» Work instruction:
The word "dimensions" appears in some lines of the records below; state how many lines, and nothing else.

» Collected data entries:
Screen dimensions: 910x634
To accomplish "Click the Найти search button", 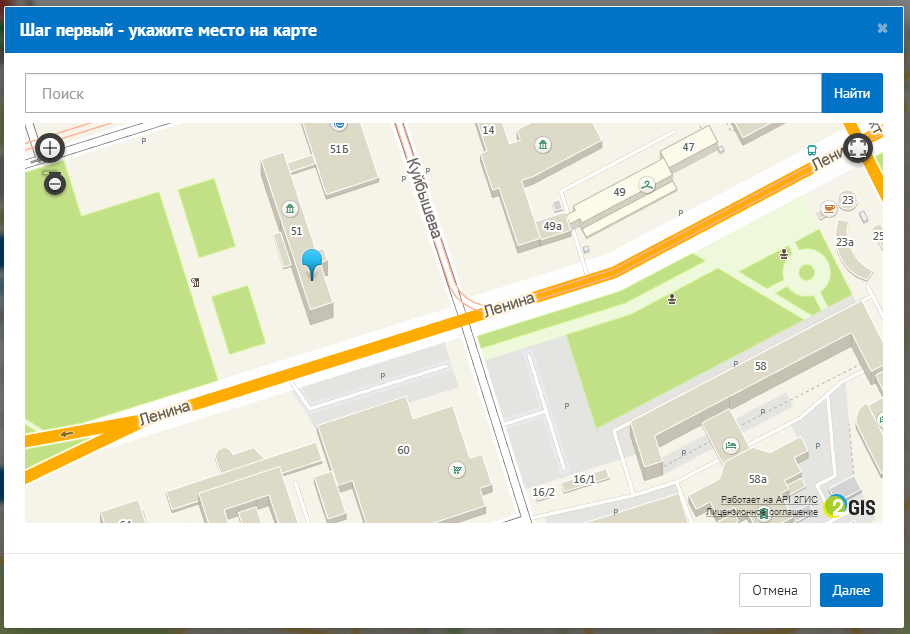I will coord(851,93).
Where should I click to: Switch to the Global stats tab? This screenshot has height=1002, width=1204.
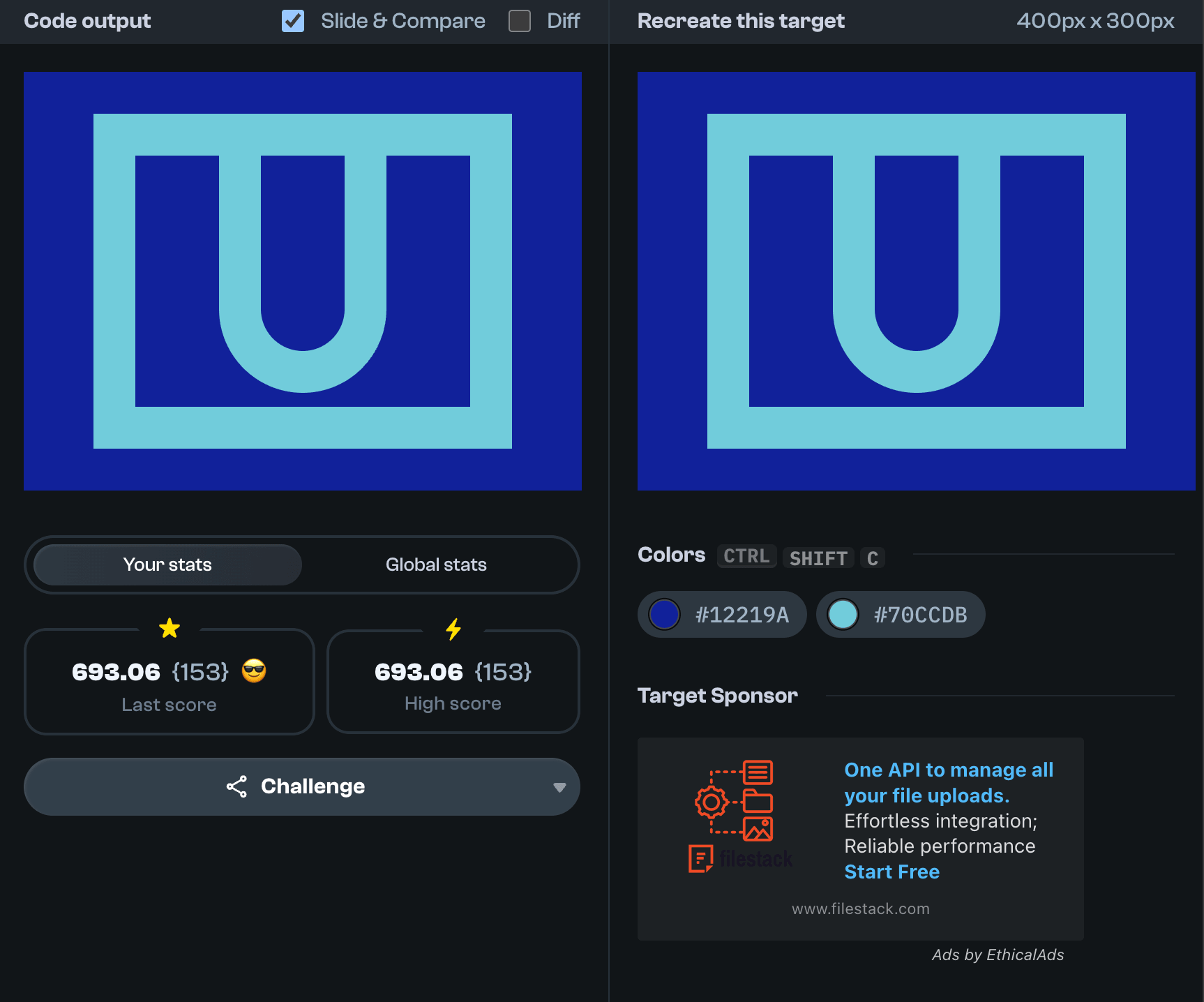[436, 564]
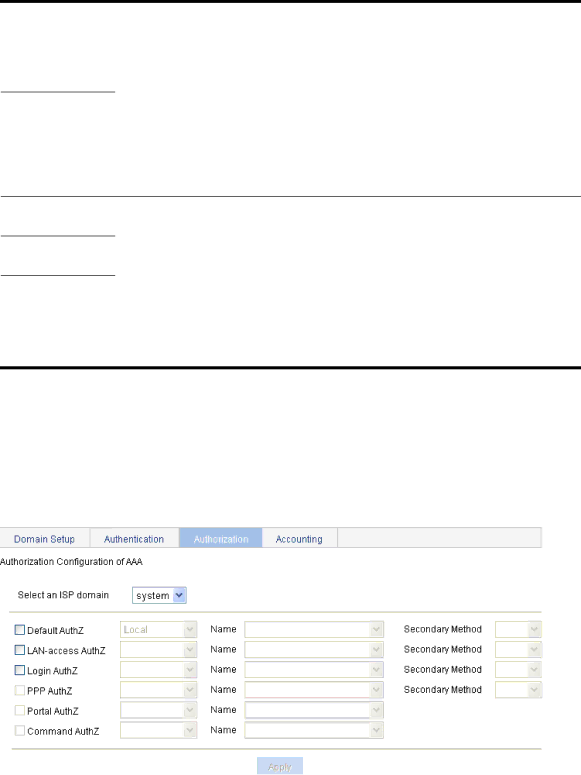581x775 pixels.
Task: Switch to the Authentication tab
Action: click(x=134, y=539)
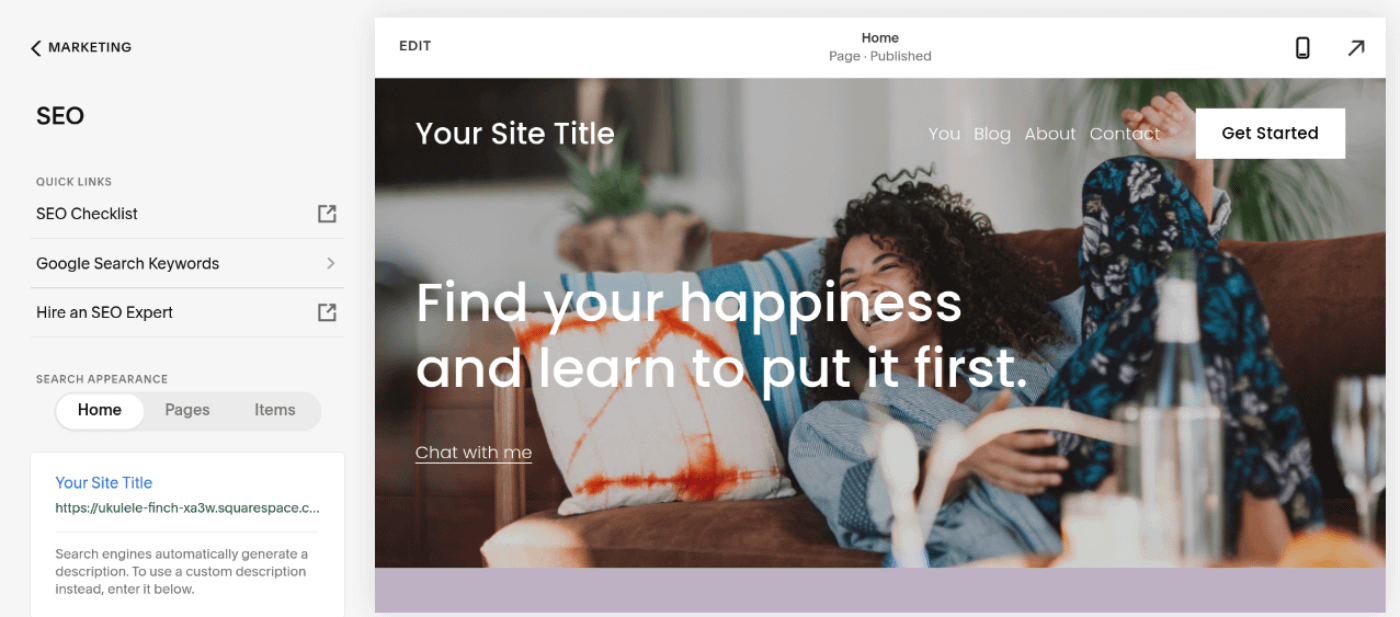The width and height of the screenshot is (1400, 617).
Task: Expand Google Search Keywords chevron arrow
Action: pos(330,263)
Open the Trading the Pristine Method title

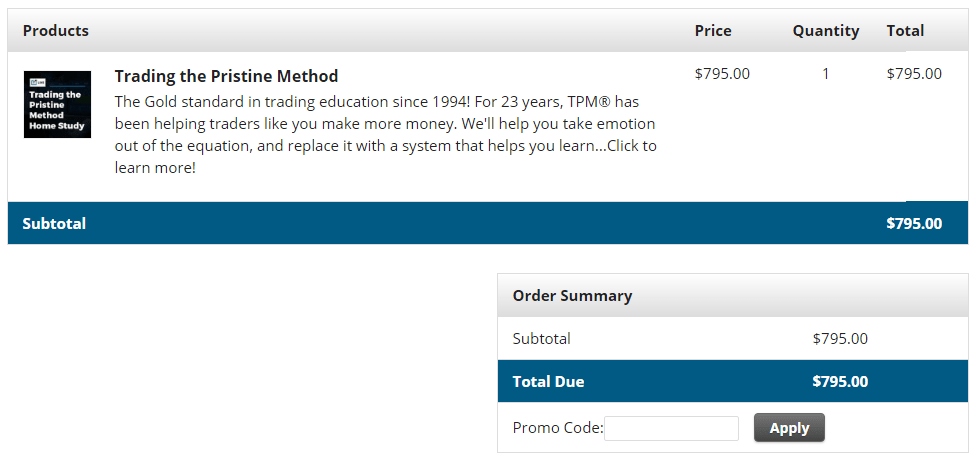click(x=226, y=76)
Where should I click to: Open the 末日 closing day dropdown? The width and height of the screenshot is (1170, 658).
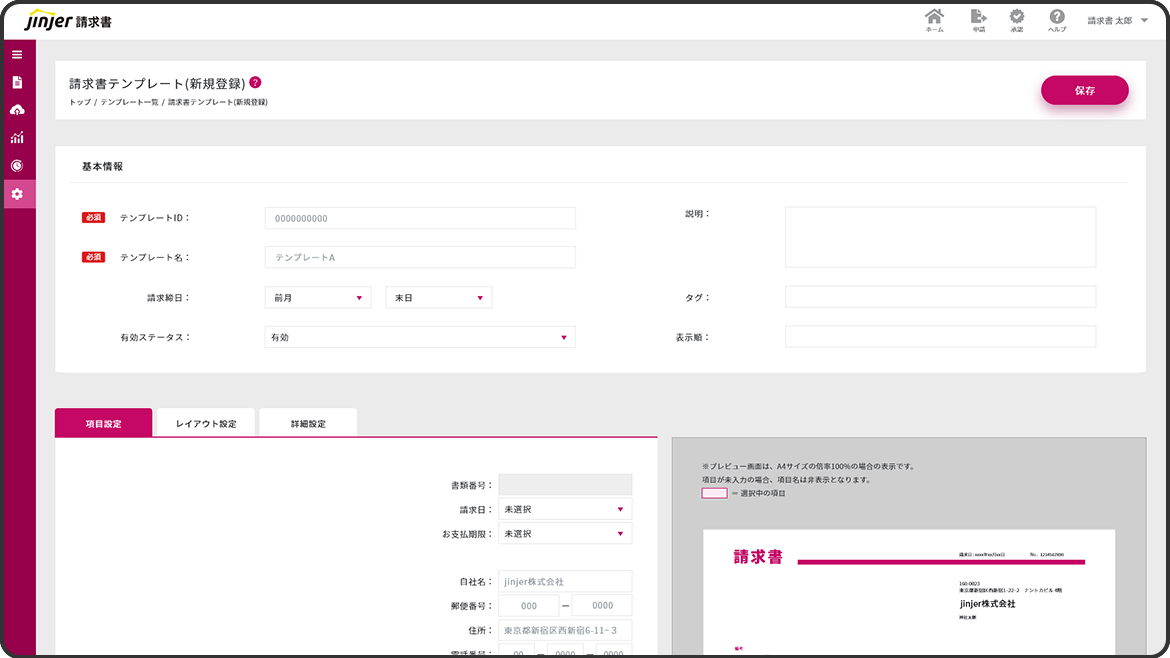coord(439,298)
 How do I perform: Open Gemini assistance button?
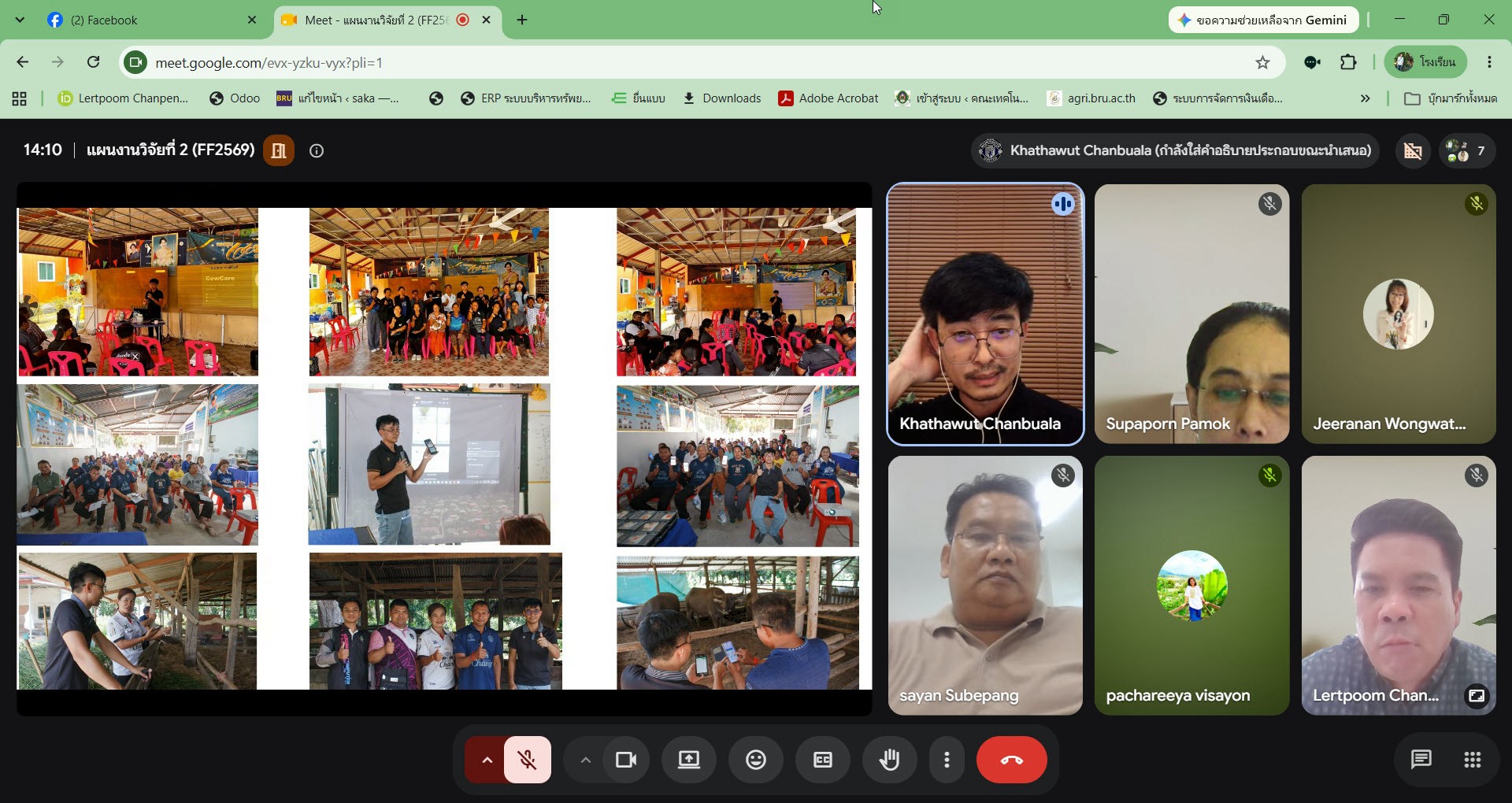tap(1263, 20)
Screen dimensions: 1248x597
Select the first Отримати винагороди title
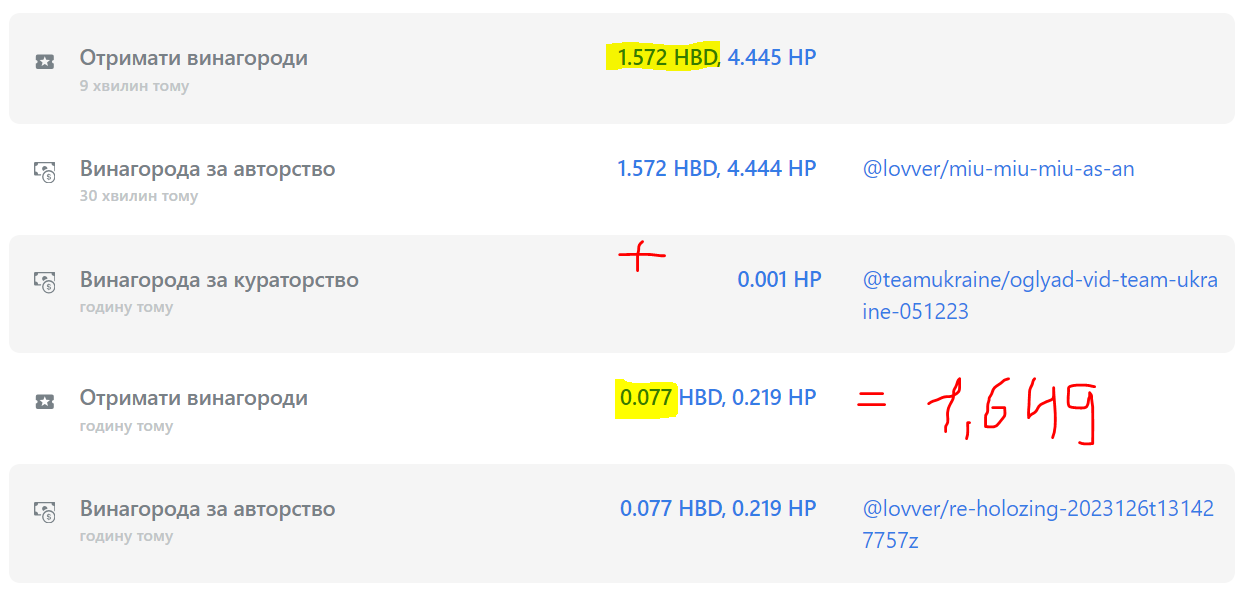pyautogui.click(x=194, y=58)
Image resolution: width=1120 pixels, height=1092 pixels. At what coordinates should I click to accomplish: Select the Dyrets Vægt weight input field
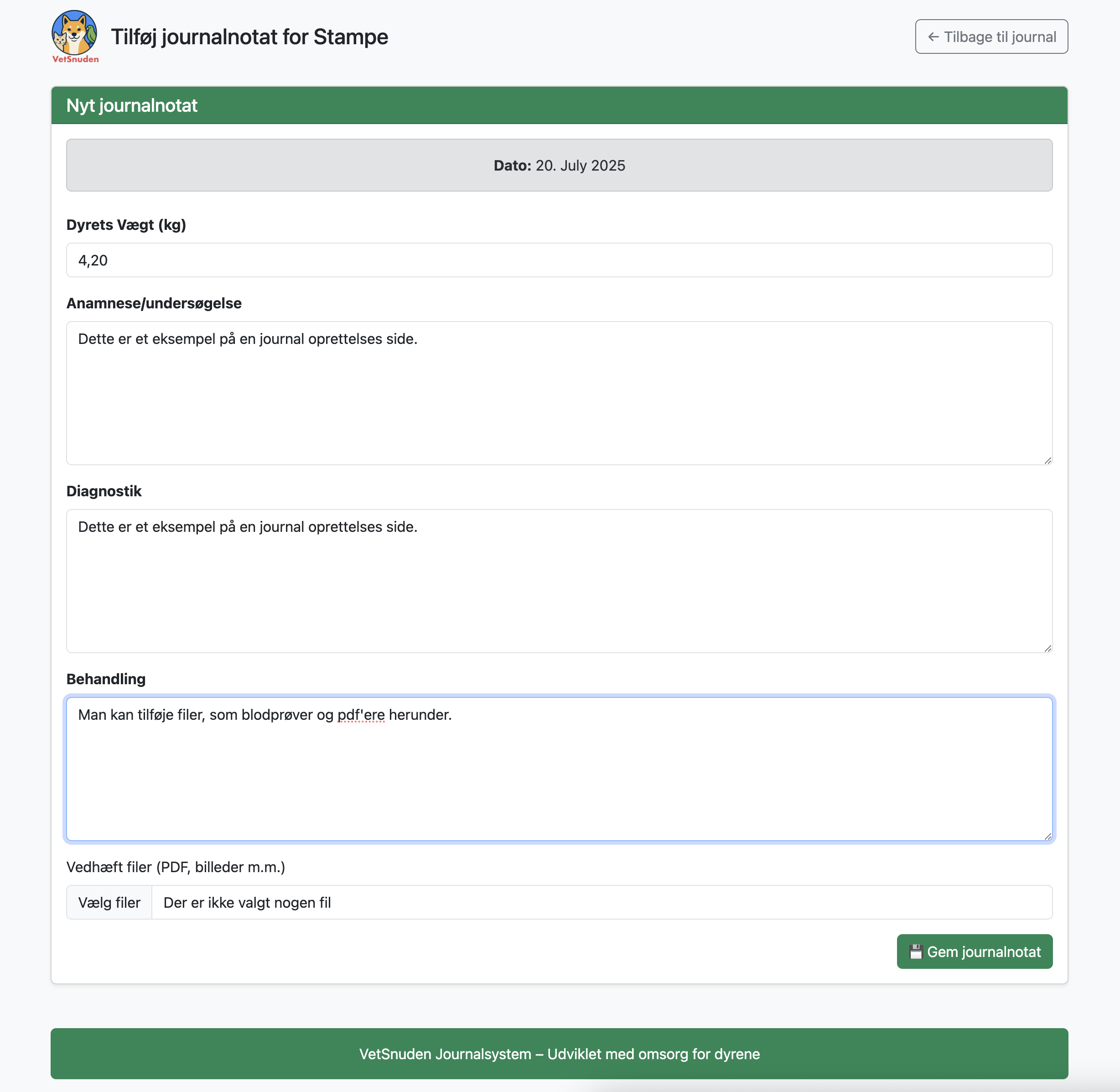pyautogui.click(x=559, y=260)
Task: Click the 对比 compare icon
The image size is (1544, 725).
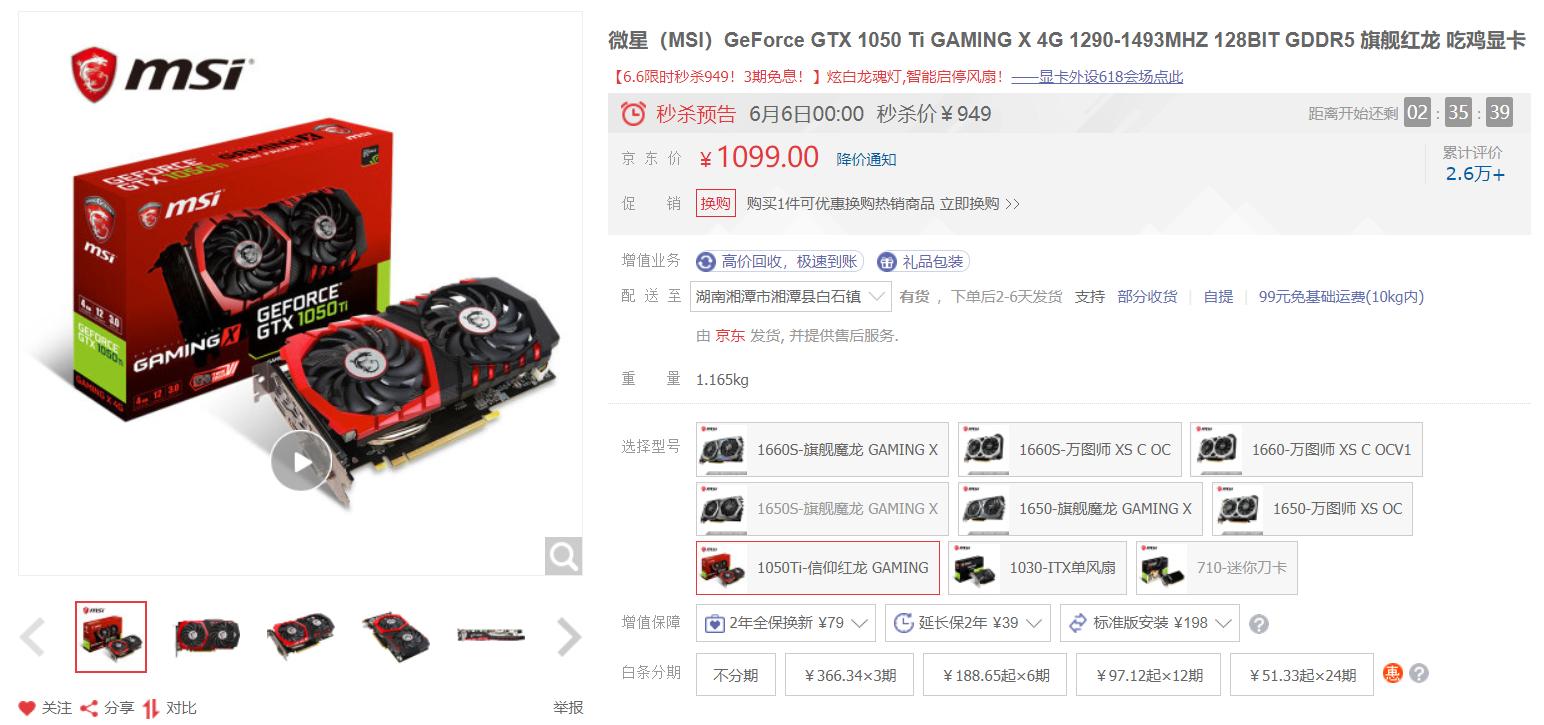Action: click(x=151, y=708)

» Answer space:
2